*** Available data Section Begins ***
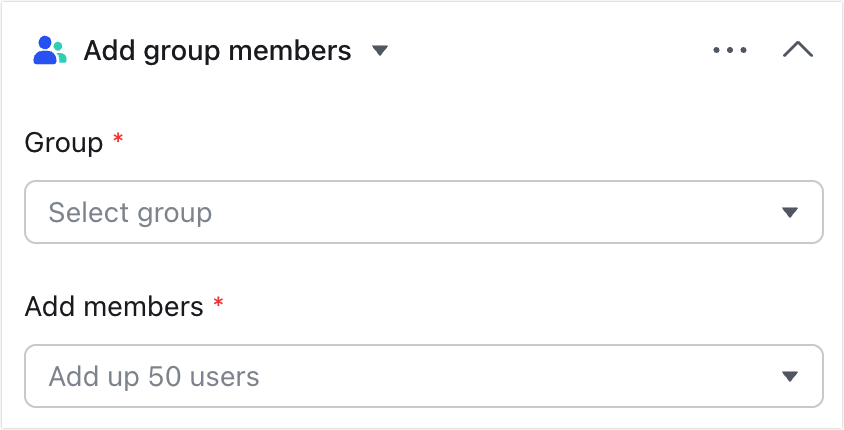This screenshot has height=430, width=844.
Task: Open the Select group combo box
Action: 424,212
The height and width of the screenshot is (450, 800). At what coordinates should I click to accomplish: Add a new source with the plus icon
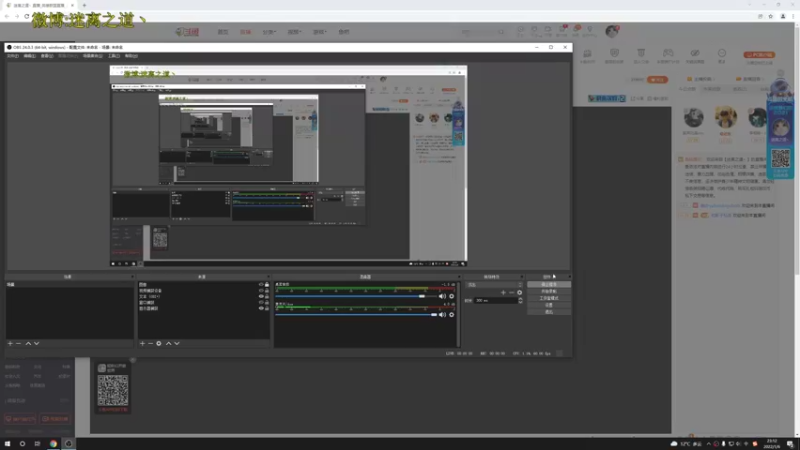click(x=142, y=343)
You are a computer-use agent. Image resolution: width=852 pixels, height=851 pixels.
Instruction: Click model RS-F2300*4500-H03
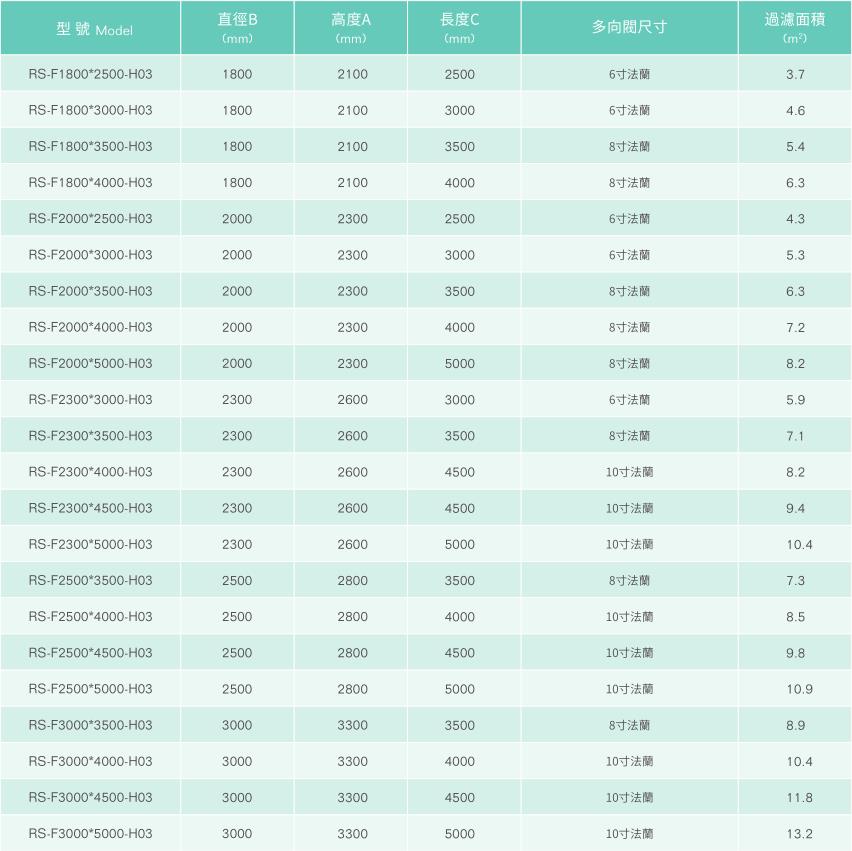(x=90, y=508)
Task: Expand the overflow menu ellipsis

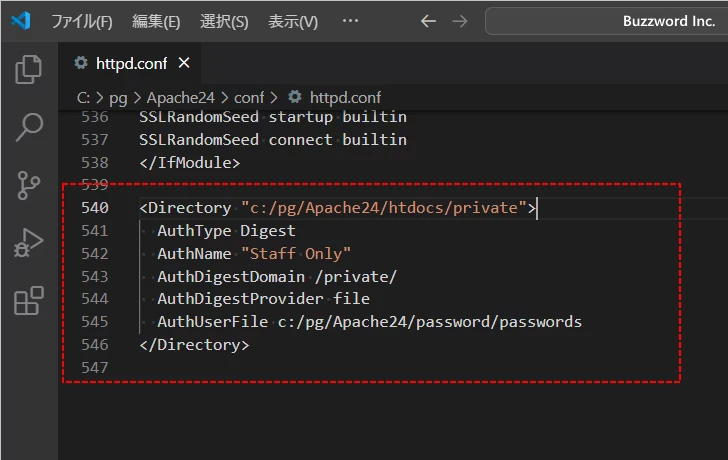Action: [350, 21]
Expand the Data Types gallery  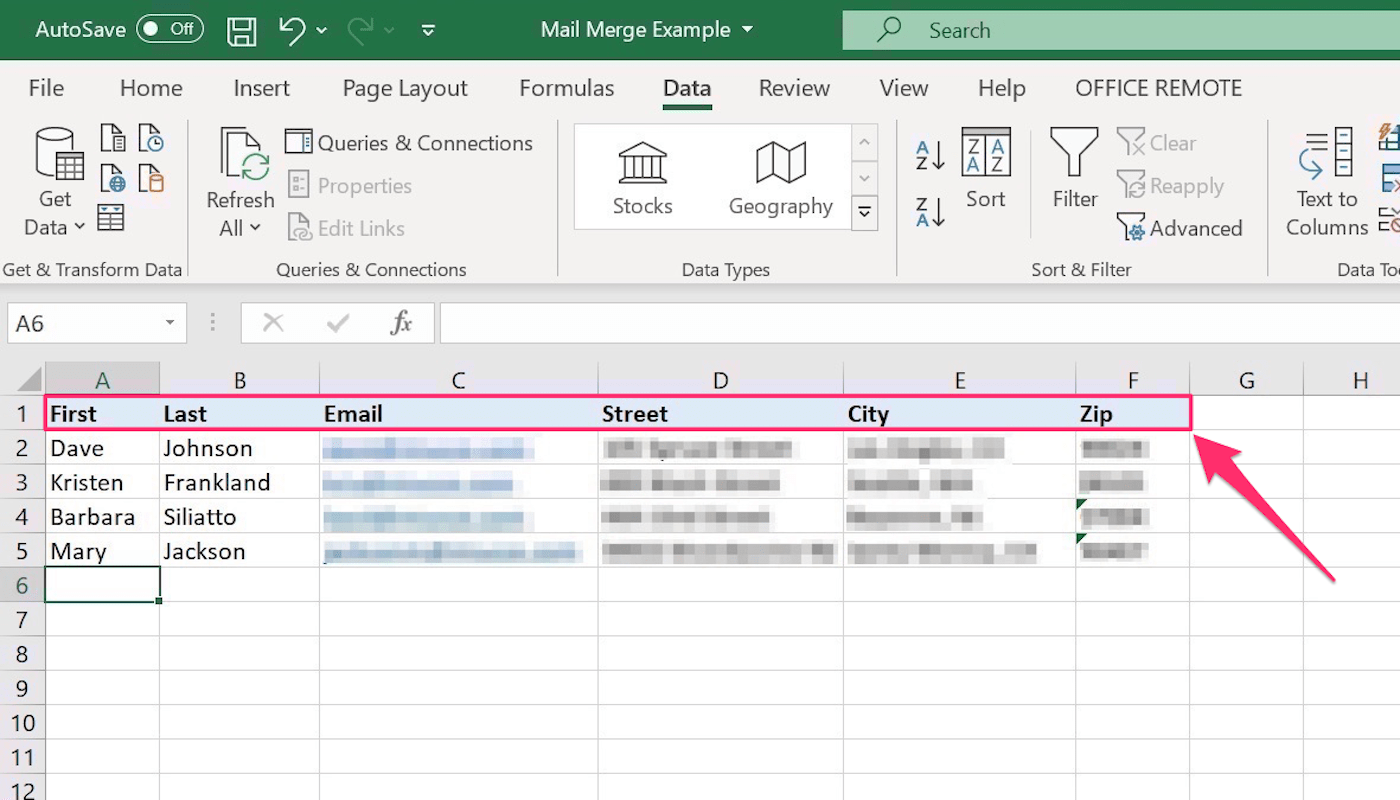coord(865,213)
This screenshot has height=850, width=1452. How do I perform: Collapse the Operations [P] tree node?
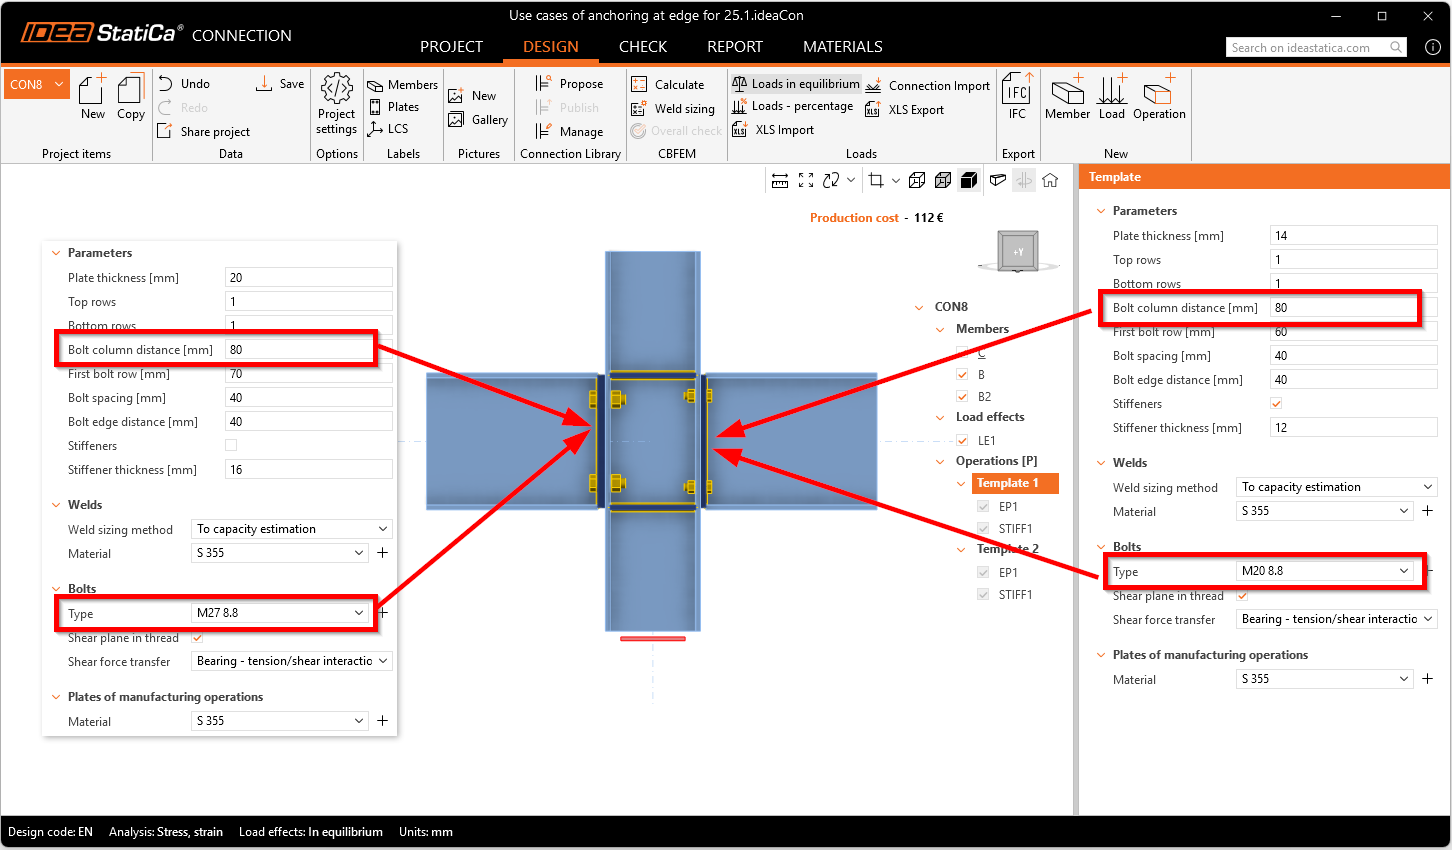click(940, 462)
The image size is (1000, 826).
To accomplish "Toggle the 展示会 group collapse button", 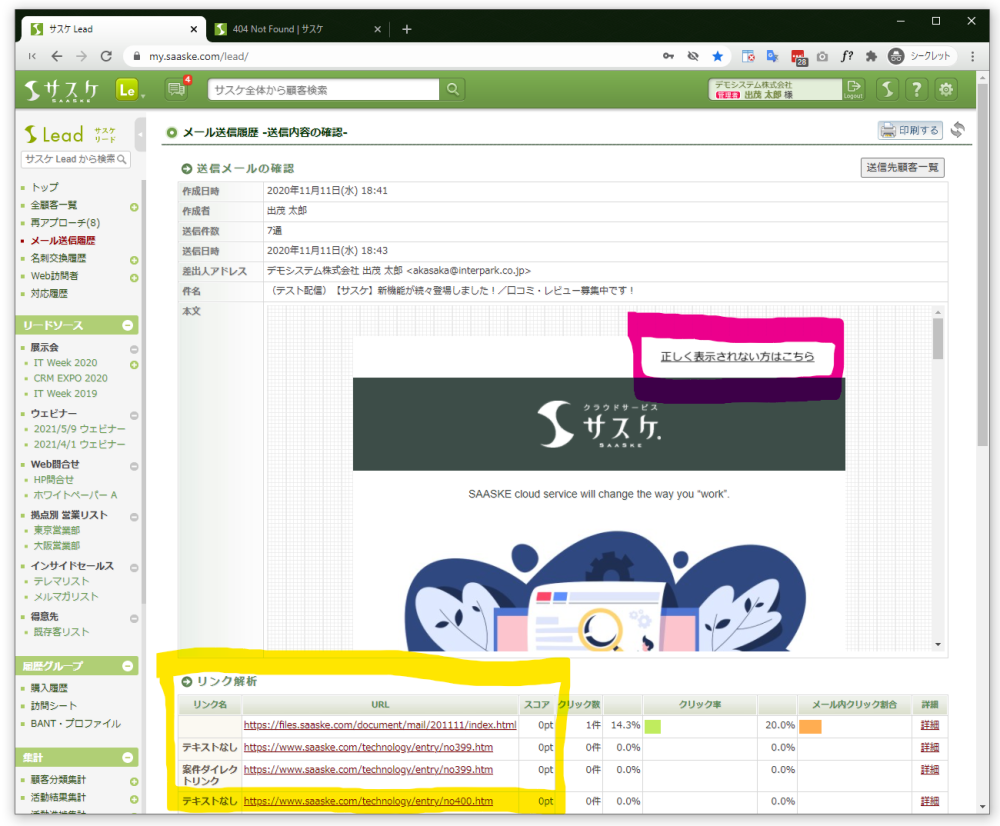I will [134, 349].
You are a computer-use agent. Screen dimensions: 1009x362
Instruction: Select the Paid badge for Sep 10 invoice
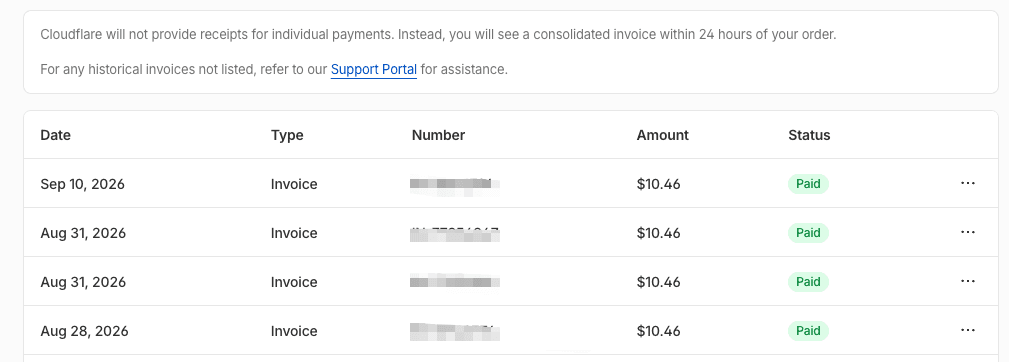(808, 184)
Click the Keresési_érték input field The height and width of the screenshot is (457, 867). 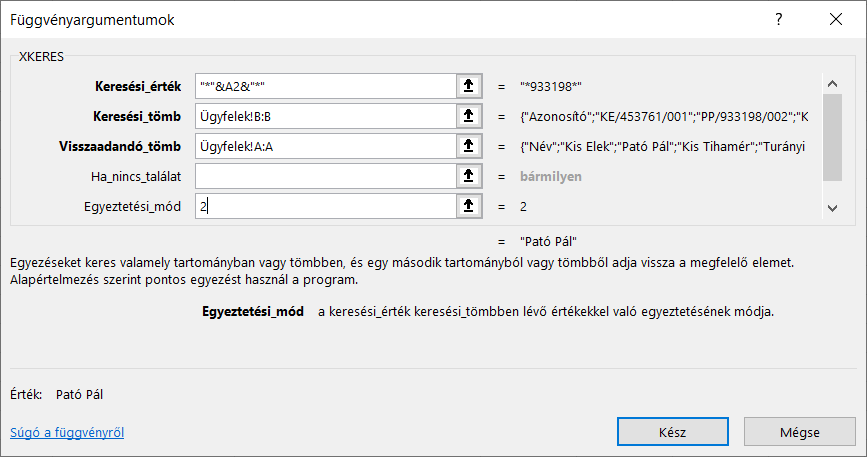323,87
*** Available data Section Ends ***
◆ Instructions to follow: In how many lines of the records does the word "computer" appear? Reply with the number only.

◆ Response: 2